The [French Republican calendar][0] was a calendar created and implemented
during the French Revolution.
It was also frequently known as the *French Revolutionary Calendar*, but this
was a misnomer: year 1 of the calendar started on 22 September 1792, the day
after the [abolition of the monarchy][1] and the founding of the [French
First Republic][2].
## How does it work?
A year consists of 12 months of 30 days each, divided into three *décades* of
10 days each, followed by 5 complementary days (6 in leap years).
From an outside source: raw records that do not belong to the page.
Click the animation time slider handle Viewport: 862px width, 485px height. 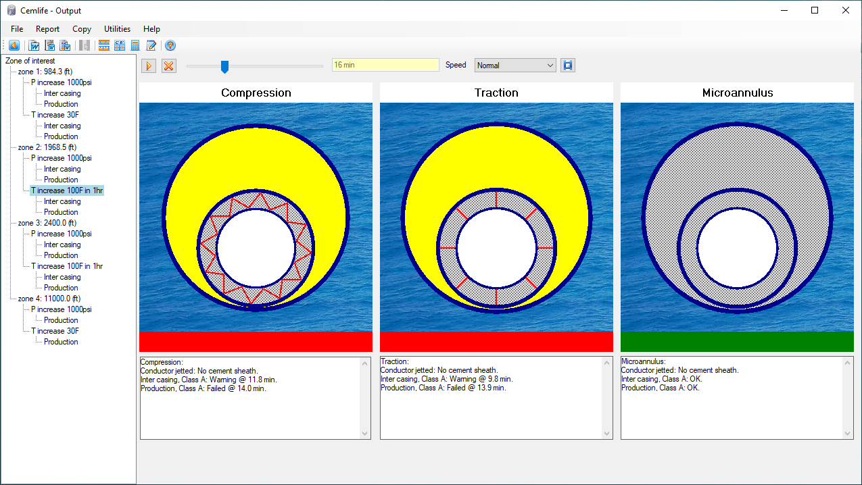pos(224,66)
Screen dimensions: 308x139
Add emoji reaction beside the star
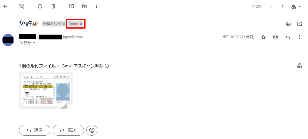point(275,37)
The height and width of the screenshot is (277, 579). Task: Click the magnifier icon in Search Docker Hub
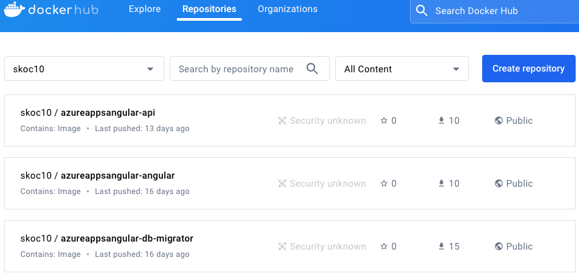pyautogui.click(x=421, y=11)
The year starts on the day of the autumnal equinox at the Paris Observatory
(longitude 2°2014.03″ E). A leap year follow directly from this definition:
a year is a leap year when the next autumnal equinox happens 366 days later
instead of the normal 365. By this definition, the year will **never** drift
with respect to the seasons.
The 12 months are: *Vendémiaire*, *Brumaire*, *Frimaire*, *Nivôse*,
*Pluviôse*, *Ventôse*, *Germinal*, *Floréal*, *Prairial*, *Messidor*,
*Thermidor*, *Fructidor.*
The complementary days are: *la Fête de la Vertu*, *la Fête du Génie*,
*la Fête du Travail*, *la Fête de l'Opinion*, *la Fête des Récompenses,*
and *la Fête de la Révolution* (leap years only).
## What's so special about this version?
Most versions of the calendar floating around doesn't use the original
definition above.
Most versions uses the so-called *Romme* method for leap years, using the
same leap year rules as the Gregorian calendar, i.e. every year divisible
by four, except century years not divisible by 400. This method might make
sense, except years 3, 7, and 11 were leap years under the original rules
and were observed as such in real life, but the *Romme* method instead makes
years 4, 8, 12 leap years instead.
This version uses the original rules. The [JPL's DE440 and DE441
ephemerides][3] were used to calculate the exact timings of the autumnal
equinoxes between the Gregorian years 13201 BCE and 17191 CE (corresponding
to the French Republican years -14991 to 15399). The times were then converted
to UT1+00:09:21, the exact local time at the Paris Observatory. UT1 was chosen
to keep track of the Earth's rotation without having to worry about the issues
posed by leap seconds in UTC. Note that due to the uncertainty over [ΔT][4] —
the difference between UT1 and Terrestrial Time (TT) used in the ephemerides —
it is theoretically possible for there to be inaccuracies when the equinox
occurs very close to midnight.
[0]: https://en.wikipedia.org/wiki/French_Republican_calendar
[1]: https://en.wikipedia.org/wiki/Proclamation_of_the_abolition_of_the_monarchy
[2]: https://en.wikipedia.org/wiki/French_First_Republic
[3]: https://ssd.jpl.nasa.gov/planets/eph_export.html
[4]: https://en.wikipedia.org/wiki/%CE%94T_(timekeeping)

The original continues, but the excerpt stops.